Nel 2023 il valore delle esportazioni italiane ha superato quello della Corea del Sud, tanto da collocare la nostra nazione al quinto posto assoluto nel mondo in questa graduatoria. Il Direttore e Vice Presidente della Fondazione Edison, Marco Fortis, ha fornito interessanti anticipazioni dell’indagine condotta dall’organismo, in collaborazi0one con il Cranec dell’Università Cattolica, sui settori di maggiore specializzazione internazionale del Made in Italy. Sono questi a fare la differenza, valgono ben 408 miliardi di dollari, il 60% del totale nazionale, consentendo un saldo attivo per la bilancia commerciale di 206 miliardi.
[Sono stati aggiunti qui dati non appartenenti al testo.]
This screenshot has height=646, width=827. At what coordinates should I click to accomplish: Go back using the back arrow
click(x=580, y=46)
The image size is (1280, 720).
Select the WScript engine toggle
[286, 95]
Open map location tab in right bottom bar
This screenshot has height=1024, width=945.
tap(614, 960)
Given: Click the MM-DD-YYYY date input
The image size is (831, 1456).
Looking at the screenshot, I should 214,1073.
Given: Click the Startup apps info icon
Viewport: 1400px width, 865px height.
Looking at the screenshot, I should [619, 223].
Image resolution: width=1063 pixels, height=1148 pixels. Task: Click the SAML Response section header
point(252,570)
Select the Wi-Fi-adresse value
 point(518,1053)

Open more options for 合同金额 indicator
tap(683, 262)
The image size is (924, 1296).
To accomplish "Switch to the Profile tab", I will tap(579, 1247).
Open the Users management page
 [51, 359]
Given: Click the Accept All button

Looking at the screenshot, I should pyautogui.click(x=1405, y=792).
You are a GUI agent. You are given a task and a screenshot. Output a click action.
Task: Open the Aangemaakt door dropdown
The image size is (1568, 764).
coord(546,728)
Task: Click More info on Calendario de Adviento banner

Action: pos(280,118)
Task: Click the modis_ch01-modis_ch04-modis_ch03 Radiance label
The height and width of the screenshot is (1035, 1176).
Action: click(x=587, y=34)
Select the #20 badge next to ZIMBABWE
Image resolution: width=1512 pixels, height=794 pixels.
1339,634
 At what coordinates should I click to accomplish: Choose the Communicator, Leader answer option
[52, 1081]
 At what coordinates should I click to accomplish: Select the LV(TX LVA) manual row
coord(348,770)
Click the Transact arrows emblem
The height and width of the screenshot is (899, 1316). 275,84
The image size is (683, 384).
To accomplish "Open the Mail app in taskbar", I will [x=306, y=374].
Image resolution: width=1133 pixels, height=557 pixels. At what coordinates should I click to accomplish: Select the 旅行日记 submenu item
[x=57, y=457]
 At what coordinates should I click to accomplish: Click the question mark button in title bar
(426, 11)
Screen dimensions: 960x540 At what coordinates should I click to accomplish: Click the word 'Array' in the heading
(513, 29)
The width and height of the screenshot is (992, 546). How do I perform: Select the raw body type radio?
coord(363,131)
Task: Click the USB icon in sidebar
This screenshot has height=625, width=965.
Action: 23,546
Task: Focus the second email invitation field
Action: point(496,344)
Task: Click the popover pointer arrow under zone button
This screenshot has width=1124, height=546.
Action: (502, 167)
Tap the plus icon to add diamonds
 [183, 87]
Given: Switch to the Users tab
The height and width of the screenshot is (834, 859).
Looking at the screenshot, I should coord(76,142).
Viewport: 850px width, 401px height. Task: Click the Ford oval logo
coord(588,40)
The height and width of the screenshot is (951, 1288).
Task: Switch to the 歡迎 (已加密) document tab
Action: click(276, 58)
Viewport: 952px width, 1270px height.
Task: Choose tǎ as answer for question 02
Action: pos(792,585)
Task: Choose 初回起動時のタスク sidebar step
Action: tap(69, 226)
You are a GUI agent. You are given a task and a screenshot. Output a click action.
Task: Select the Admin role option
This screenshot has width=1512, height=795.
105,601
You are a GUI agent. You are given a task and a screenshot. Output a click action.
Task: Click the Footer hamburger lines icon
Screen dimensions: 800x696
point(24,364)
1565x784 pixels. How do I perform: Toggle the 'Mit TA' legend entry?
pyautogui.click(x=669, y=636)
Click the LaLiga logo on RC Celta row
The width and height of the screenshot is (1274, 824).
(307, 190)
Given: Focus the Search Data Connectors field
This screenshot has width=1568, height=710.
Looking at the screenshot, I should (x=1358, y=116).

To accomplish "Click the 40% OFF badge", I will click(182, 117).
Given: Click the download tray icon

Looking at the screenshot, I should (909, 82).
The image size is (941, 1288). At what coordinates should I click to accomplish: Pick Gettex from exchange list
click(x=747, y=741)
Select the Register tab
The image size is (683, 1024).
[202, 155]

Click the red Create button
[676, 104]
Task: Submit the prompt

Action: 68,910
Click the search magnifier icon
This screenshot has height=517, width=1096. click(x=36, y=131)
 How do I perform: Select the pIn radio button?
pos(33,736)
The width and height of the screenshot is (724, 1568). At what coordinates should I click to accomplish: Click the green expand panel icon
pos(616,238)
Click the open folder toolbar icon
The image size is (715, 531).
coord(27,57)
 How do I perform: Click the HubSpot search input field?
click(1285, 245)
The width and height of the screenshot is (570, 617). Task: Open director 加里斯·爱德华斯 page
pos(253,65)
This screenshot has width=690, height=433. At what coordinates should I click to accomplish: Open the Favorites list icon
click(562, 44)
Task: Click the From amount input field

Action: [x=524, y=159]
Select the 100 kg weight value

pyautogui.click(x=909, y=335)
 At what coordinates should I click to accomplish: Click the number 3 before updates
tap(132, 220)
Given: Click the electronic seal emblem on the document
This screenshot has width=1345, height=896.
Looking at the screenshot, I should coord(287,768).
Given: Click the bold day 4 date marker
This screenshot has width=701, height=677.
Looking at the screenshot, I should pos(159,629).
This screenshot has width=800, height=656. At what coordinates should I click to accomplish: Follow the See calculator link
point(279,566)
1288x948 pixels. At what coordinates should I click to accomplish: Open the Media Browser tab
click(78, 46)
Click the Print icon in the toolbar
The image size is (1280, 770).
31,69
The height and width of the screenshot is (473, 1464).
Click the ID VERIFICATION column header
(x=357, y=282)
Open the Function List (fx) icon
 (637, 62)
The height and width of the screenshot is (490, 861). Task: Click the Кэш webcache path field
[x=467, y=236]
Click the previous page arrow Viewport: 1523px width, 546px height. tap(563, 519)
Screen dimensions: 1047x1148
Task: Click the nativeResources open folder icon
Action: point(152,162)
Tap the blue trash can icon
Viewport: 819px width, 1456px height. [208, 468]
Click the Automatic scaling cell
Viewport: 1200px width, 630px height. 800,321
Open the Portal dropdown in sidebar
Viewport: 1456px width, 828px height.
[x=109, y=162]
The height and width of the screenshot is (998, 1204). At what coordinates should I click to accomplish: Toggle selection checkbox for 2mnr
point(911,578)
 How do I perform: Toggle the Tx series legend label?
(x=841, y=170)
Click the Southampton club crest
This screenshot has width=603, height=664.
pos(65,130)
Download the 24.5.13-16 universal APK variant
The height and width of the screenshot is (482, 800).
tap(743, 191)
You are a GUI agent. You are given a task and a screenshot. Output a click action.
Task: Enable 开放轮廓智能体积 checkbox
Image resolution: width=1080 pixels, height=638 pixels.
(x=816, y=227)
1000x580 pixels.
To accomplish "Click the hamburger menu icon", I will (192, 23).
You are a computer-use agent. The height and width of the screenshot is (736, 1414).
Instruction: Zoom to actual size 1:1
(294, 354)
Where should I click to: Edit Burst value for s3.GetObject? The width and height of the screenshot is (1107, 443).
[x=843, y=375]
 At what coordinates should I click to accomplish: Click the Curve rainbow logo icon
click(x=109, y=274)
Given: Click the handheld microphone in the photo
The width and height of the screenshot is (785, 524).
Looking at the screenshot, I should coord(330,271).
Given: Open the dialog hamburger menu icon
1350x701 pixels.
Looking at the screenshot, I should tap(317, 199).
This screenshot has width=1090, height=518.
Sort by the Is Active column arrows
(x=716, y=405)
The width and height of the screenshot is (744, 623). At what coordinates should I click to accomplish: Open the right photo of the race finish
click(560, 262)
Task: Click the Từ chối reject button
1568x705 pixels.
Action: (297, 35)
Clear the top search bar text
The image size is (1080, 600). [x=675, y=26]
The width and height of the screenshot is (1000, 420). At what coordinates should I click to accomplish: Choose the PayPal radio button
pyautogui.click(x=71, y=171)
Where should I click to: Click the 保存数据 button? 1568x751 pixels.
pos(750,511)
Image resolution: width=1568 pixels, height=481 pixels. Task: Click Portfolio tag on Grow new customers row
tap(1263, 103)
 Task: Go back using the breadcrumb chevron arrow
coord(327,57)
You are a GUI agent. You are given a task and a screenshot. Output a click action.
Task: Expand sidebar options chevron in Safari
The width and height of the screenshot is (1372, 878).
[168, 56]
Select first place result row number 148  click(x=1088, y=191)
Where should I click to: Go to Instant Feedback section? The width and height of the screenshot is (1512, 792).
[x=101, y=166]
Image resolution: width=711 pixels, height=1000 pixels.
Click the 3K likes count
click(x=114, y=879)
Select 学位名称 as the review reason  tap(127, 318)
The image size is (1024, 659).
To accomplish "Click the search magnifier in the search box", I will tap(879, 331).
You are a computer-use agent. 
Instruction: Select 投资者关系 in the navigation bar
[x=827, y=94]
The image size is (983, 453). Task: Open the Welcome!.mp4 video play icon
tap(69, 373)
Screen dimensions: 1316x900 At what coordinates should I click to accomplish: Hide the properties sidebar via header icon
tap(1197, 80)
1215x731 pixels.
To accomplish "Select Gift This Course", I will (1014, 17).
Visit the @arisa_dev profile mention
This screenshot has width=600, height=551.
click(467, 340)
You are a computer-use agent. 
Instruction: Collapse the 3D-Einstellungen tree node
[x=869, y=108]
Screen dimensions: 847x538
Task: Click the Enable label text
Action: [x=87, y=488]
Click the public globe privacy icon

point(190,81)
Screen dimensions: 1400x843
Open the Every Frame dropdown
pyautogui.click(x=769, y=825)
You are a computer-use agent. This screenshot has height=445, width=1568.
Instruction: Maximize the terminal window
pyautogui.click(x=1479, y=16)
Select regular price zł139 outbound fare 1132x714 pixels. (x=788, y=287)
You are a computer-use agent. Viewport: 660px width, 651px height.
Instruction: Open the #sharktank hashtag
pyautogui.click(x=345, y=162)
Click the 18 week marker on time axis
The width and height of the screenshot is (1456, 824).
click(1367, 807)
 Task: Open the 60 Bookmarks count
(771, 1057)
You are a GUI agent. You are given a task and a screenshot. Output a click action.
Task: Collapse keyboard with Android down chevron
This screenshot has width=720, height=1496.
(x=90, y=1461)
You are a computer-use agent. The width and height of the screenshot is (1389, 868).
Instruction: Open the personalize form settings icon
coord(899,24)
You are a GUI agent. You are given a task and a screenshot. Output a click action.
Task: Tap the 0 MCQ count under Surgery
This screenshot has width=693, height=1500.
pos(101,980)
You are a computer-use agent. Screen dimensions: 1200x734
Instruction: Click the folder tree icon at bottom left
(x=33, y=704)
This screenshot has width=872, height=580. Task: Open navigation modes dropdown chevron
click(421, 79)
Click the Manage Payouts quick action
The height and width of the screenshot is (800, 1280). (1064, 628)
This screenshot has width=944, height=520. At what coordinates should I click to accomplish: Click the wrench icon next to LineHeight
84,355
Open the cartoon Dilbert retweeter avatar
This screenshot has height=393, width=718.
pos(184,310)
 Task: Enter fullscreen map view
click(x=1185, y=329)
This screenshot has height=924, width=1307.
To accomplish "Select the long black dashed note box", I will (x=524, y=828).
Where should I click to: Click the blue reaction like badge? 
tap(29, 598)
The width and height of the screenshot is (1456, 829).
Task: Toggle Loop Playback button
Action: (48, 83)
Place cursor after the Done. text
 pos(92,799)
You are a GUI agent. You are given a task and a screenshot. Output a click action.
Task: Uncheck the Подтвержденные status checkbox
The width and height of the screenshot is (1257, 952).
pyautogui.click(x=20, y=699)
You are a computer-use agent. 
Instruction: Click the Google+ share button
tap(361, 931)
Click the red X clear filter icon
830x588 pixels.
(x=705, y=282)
Chi pensa che il Made in Italy sia legato ad attività vetuste, a scarso valore aggiunto, lontane dall’evoluzione tecnologica, sbaglia su tutti i fronti. Comparti come la moda o l’alimentare sono ancora trainanti per le economie del pianeta, e qui l’Italia, grazie all’industriosità e alla creatività dei suoi imprenditori, realizza primati dopo primati. Ma la sfida del Made in Italy viene vinta anche nella farmaceutica e nella chimica, nella meccanica e nei prodotti in metallo, nella costruzione di mezzi di trasporto, dalle moto sportive agli aerei.
È proprio la straordinaria versatilità delle nostre imprese che ha permesso all’Italia di ottenere un risultato sbalorditivo. Dal 2012 al 2022, la quota delle esportazioni nazionale rispetto a quella totale è rimasta tale e quale: 2,7%. Si tratta di una autentica performance, perché in quel decennio la Cina si è ‘mangiata’ una fetta delle vendite complessive fuori confine pari al 3,4%, facendo indietreggiare tutte le economie del G7, tranne una: Germania da 7,7 a 6,8%, Francia da 3 a 2,5%, Regno Unito da 2,6 a 2,1%, Giappone da 4,3 a 3%, Stati Uniti da 8,4 a 8,3%, Canada da 2,5 a 2,4%.
I successi dell’Italia non escludono ovviamente la necessità che non si punti con decisione alle ultime frontiere dell’innovazione, come ad esempio l’intelligenza artificiale generativa, che sta già rivoluzionando i settori dove viene applicata, facendo crescere esponenzialmente la produttività. Ma ciò non significa sottovalutare l’importanza di un Made in Italy e di un manifatturiero nazionale che va anzi preservato come un valore assoluto per la Penisola.
In tal senso vanno contrastati con vigore fenomeni come l’Italian Sounding, l’imitazione all’estero di prodotti italiani, che (dati The European House Ambrosetti) sottrae alle casse nazionali la bella cifra di 91 miliardi di euro.